Nunca en tan poco tiempo se hizo tanto. Tan mal las cosas. Se decía que Fernando Belaunde era un buen candidato y un mal presidente. Luego, que Valentín Paniagua fue un buen presidente, pero un mal candidato. Pedro Castillo fue un mal candidato –ganó a pesar de él– y es un mal presidente.
Ha pasado medio año y se ha cambiado a dos gabinetes y a muchos ministros. No es obra de ninguna oposición. Es obra, fundamentalmente, de no tener idea y posición sobre casi nada. Las variadas crisis se han originado al interior del Gobierno, con pugnas e intereses de facción, al lado de la inoperancia presidencial.
Las entrevistas que ofreció el presidente Castillo mostraron lo que se sabía e intuía: una persona con serias limitaciones, tremendas falencias y muchas licencias. Se ha repetido hasta el hartazgo que no se llega a la presidencia a aprender. De hecho, siempre se aprende, pero eso es distinto a llegar con solo interrogantes. A la presidencia se llega a dirigir un país, con una idea, no a ser arrastrado por los vientos.
Provenir de un distrito pobre, ser rondero y maestro de escuela rural no son razones suficientes, y menos excusas, para no llevar nada a la presidencia y flamear las limitaciones personales con orgullo. Es decir, apelar al origen es un recurso para lograr empatía con el electorado, no para justificar el desconocimiento y la falta de preparación.
Bajo esta forma de mirarse, la palabra más usada por el presidente Castillo es “pueblo”. Es su referencia permanente, continua. Señala, recurrentemente, que viene del pueblo, habla en nombre del pueblo, conoce las carencias del pueblo y, cuando quiere conocer sobre algo, le pregunta al pueblo. Muchas de las políticas públicas deben estar encaminadas a combatir las necesidades, disminuir la pobreza y, en consecuencia, la desigualdad, pero se gobierna con un plan, una idea, un horizonte con cierta claridad. Recurrir, pues, a la palabra pueblo, como hace el presidente Pedro Castillo, es, en realidad, una abstracción sin contenido. Es un refugio para referirse a todo sin decir nada. El término pueblo es, en pocas palabras, para él y los suyos, una muletilla.

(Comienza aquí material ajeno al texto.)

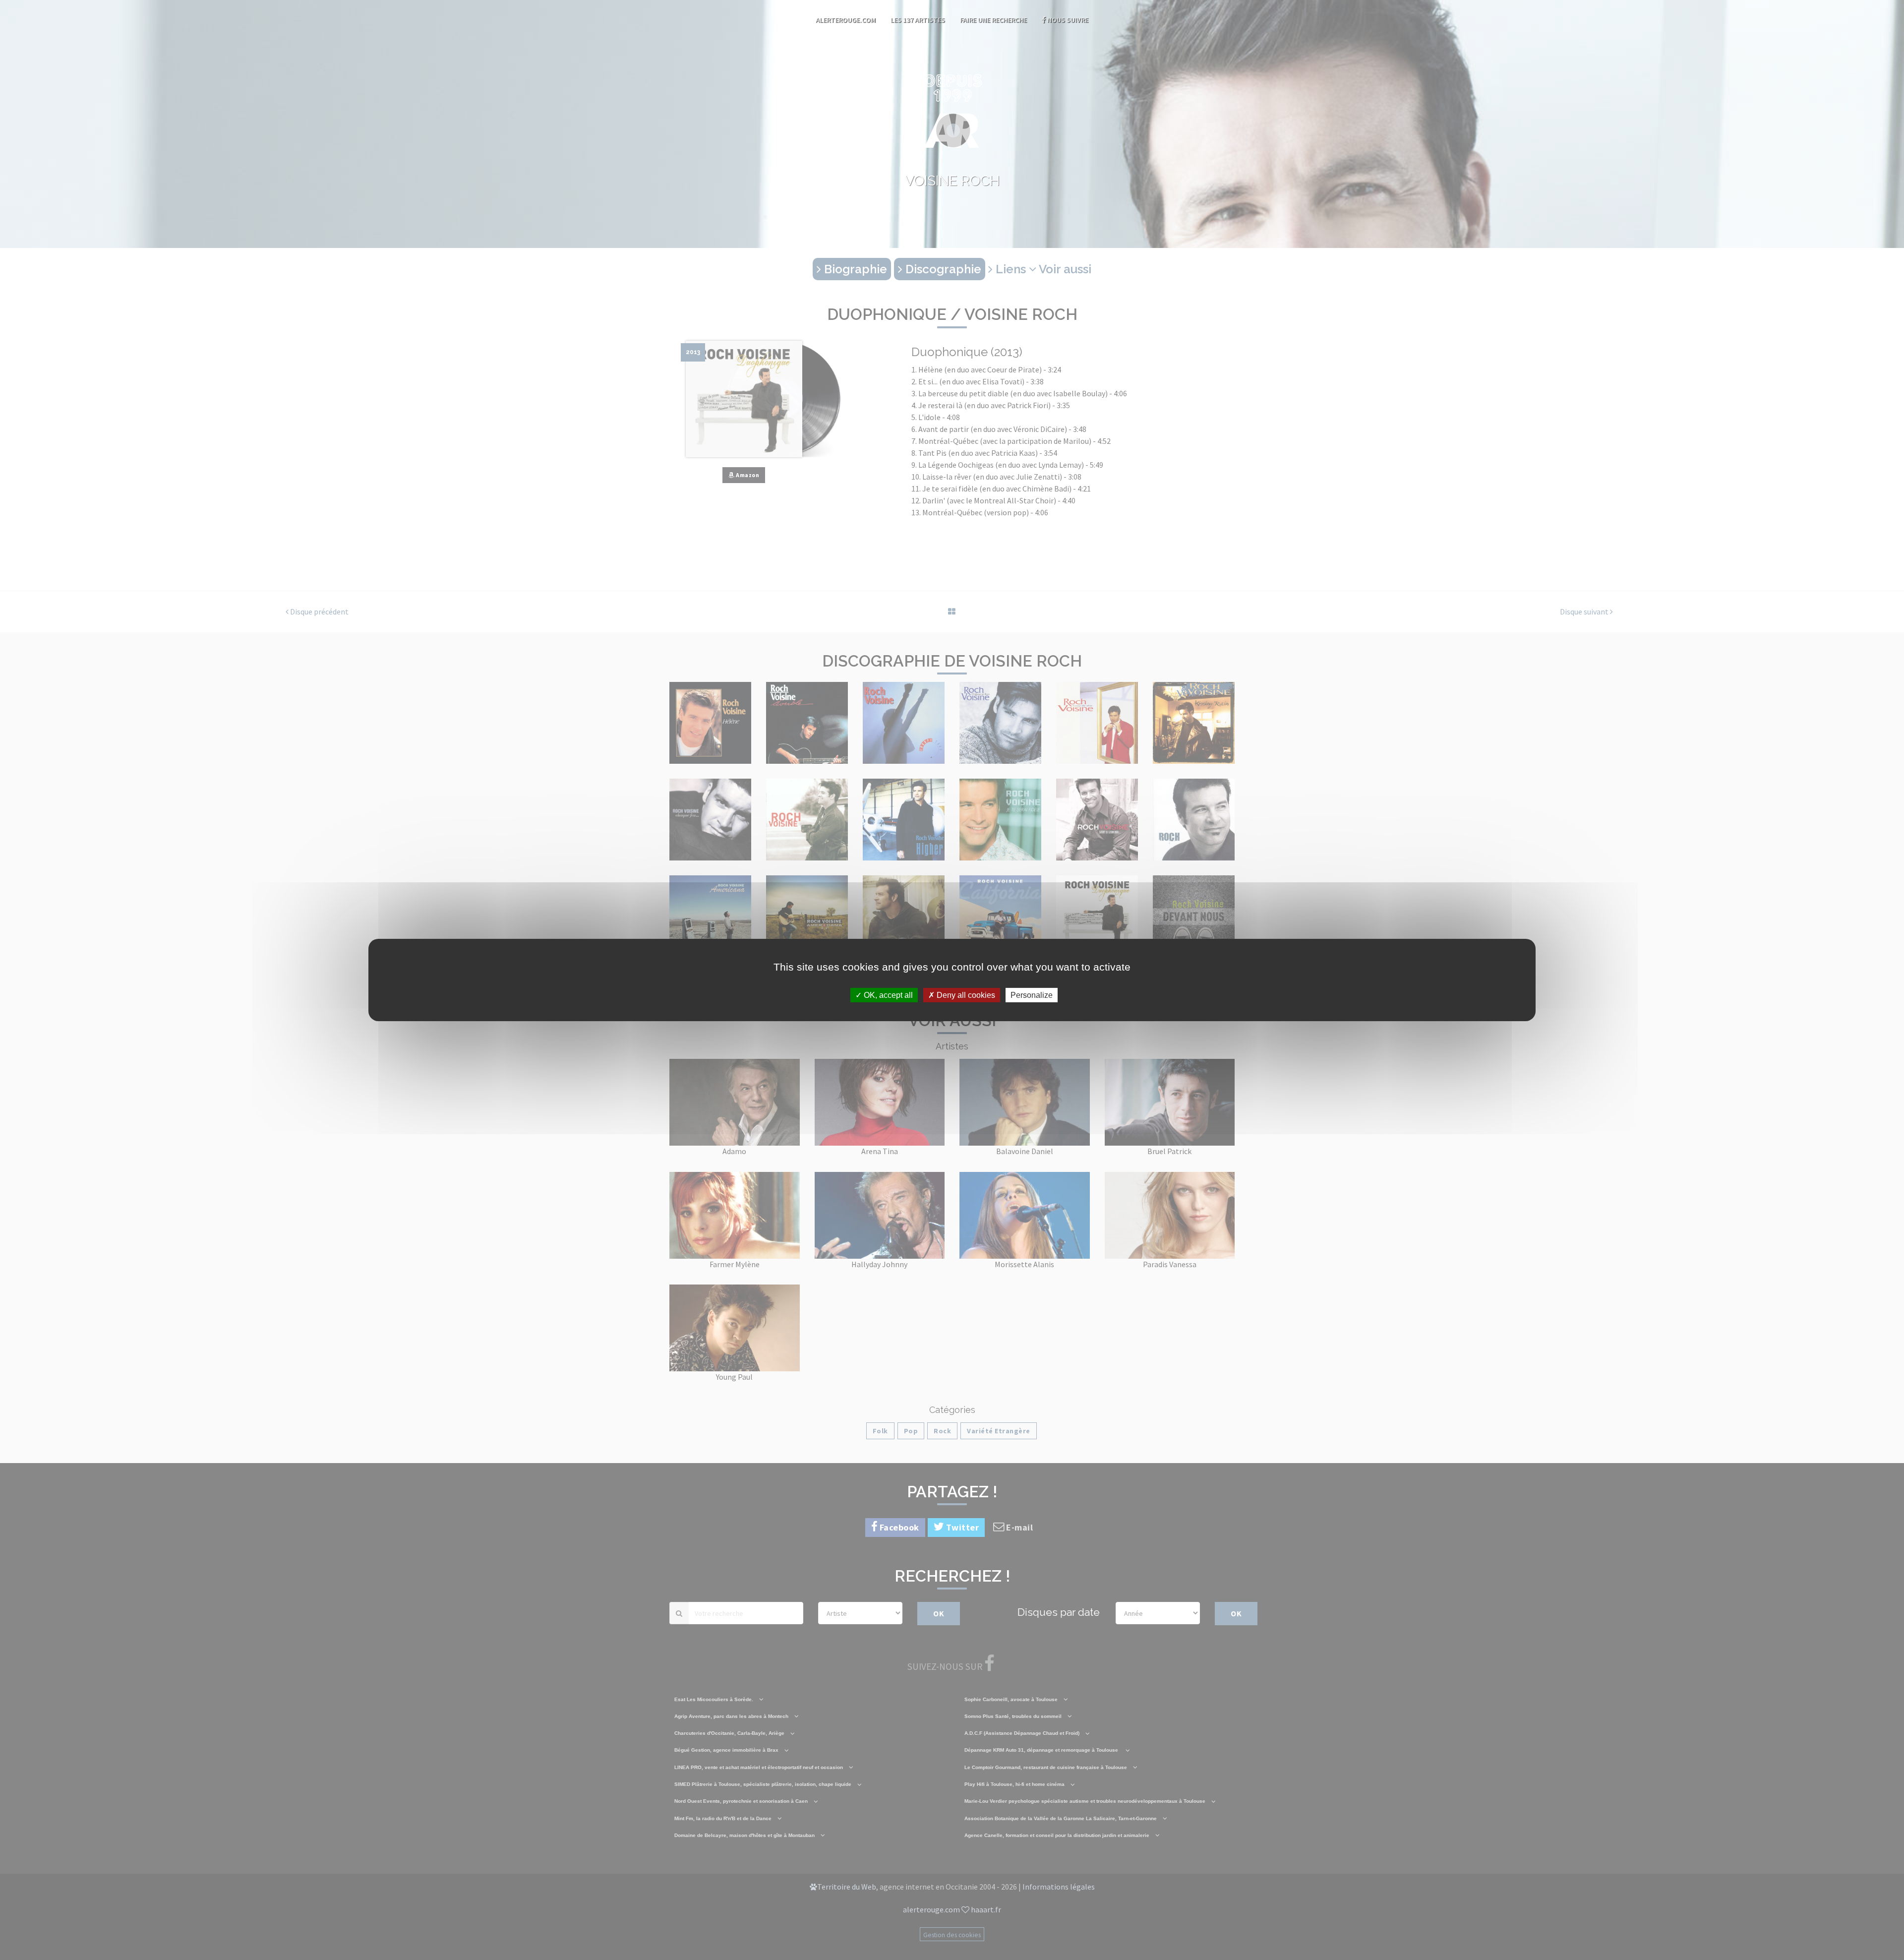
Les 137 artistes (918, 19)
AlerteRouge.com (846, 19)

Pedro Castillo se demoró medio año en ofrecer entrevistas. En ese tiempo, no solo eludió a la prensa, sino que, cuando debió pronunciarse, no lo hizo. El silencio fue su mensaje. Así lo hemos visto comportarse en la crisis en el sector Interior, que obligó a la renuncia del hoy exministro Avelino Guillén y a la caída del Gabinete Mirtha Vásquez.
Sin embargo, si bien Pedro Castillo carece de conocimiento, todo parece indicar que también carece de valores. Tanto hablar, como otros políticos, de luchar contra la corrupción para ser elástico y permisivo con ella. En su gobierno se han nombrado no solo a inexpertos y faltos de formación en los altos cargos del Estado, sino también a personajes que transitan en la oscuridad de la ilegalidad y que forman parte de sus redes y entornos. Personajes con creencias y prácticas que parecen un motín a bordo.

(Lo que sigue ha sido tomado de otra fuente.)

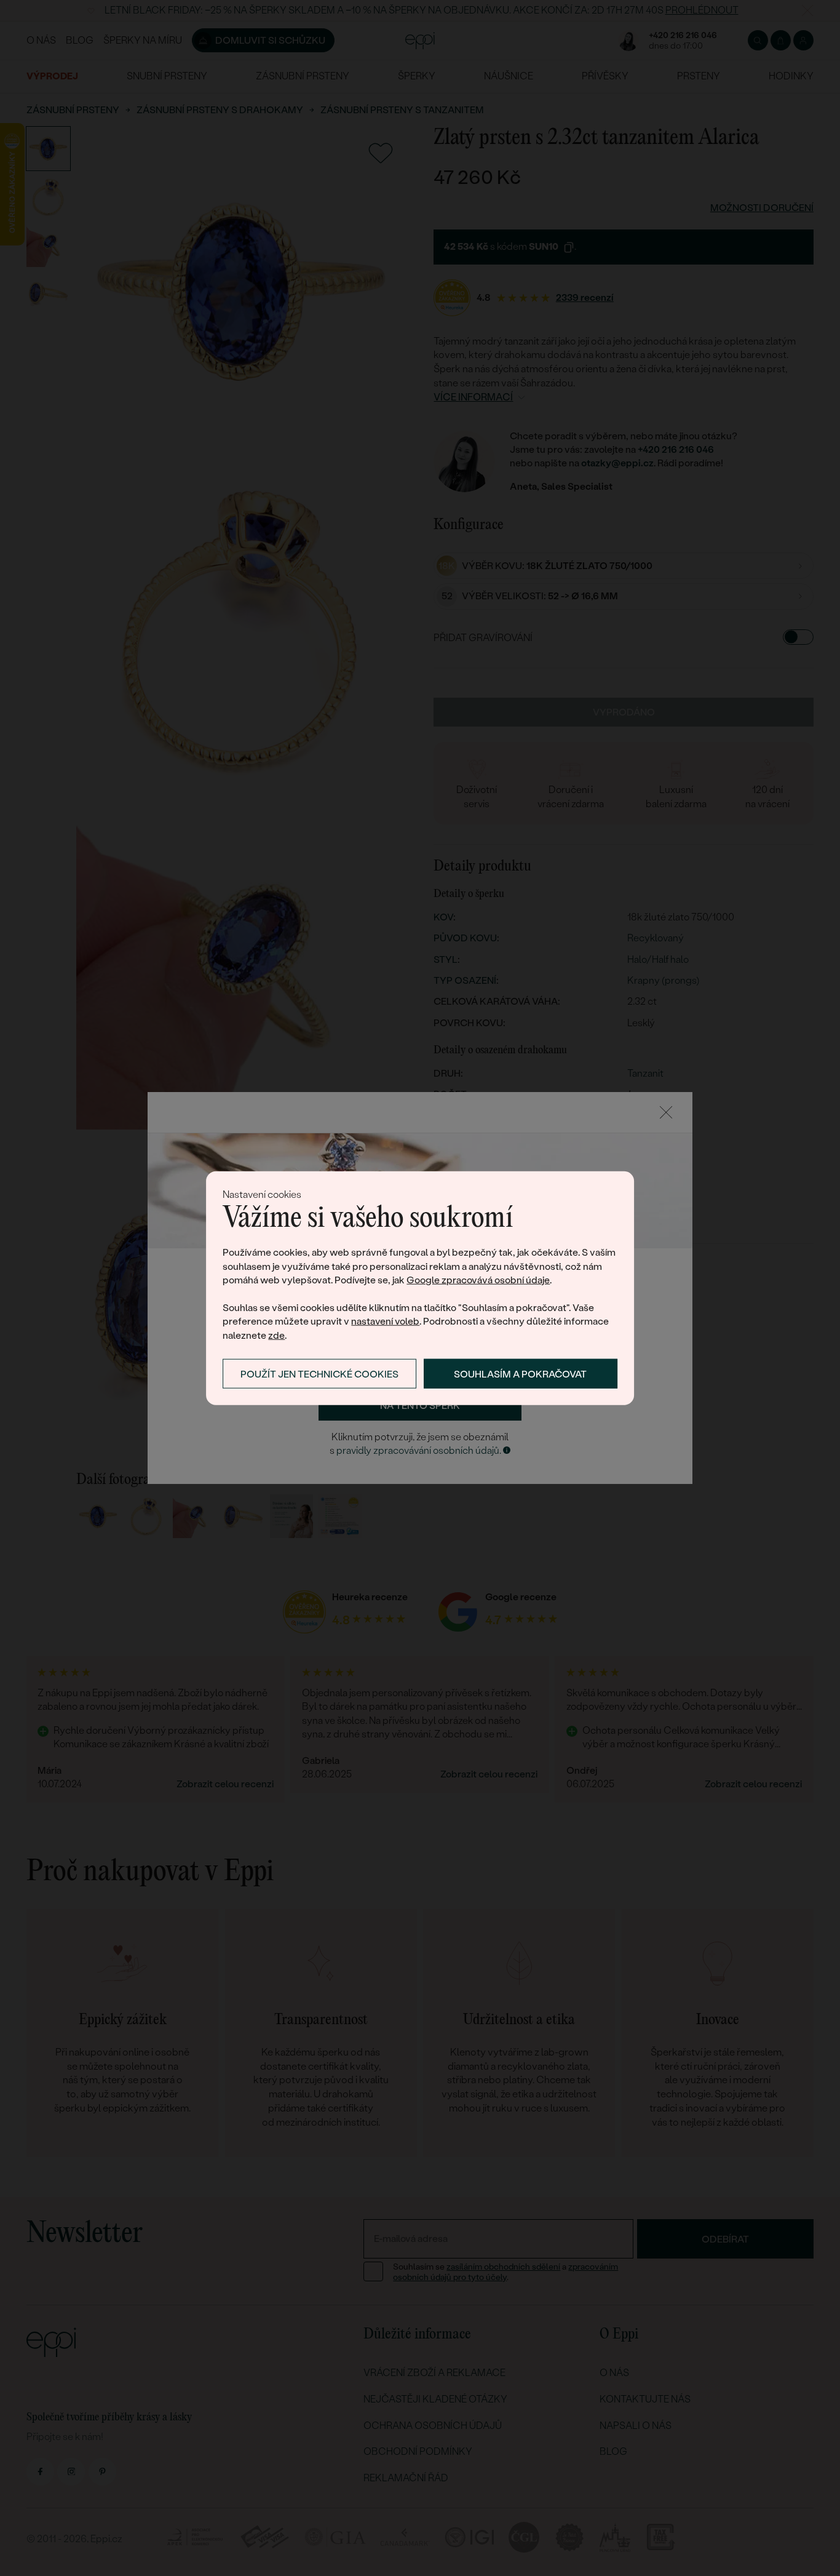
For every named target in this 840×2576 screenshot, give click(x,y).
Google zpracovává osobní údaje (478, 1280)
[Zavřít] (666, 1112)
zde (276, 1335)
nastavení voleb (385, 1321)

Desde la extrema derecha creen que este es un gobierno comunista, que nos conduce hacia Cuba o Venezuela, y desde la extrema izquierda, Perú Libre cree que Castillo dirige un gobierno “caviar”. Sobrevaloran al Gobierno. Es un gobierno sin brújula, sin norte, improvisado, que tiene a la cabeza a un presidente confundido entre ideas y sin entender su responsabilidad, lo que lo ha llevado a quemar, rápidamente, su capital político. Y aquel pueblo, de quien dice hablar en abstracto, puede ser, en concreto, su sepulturero.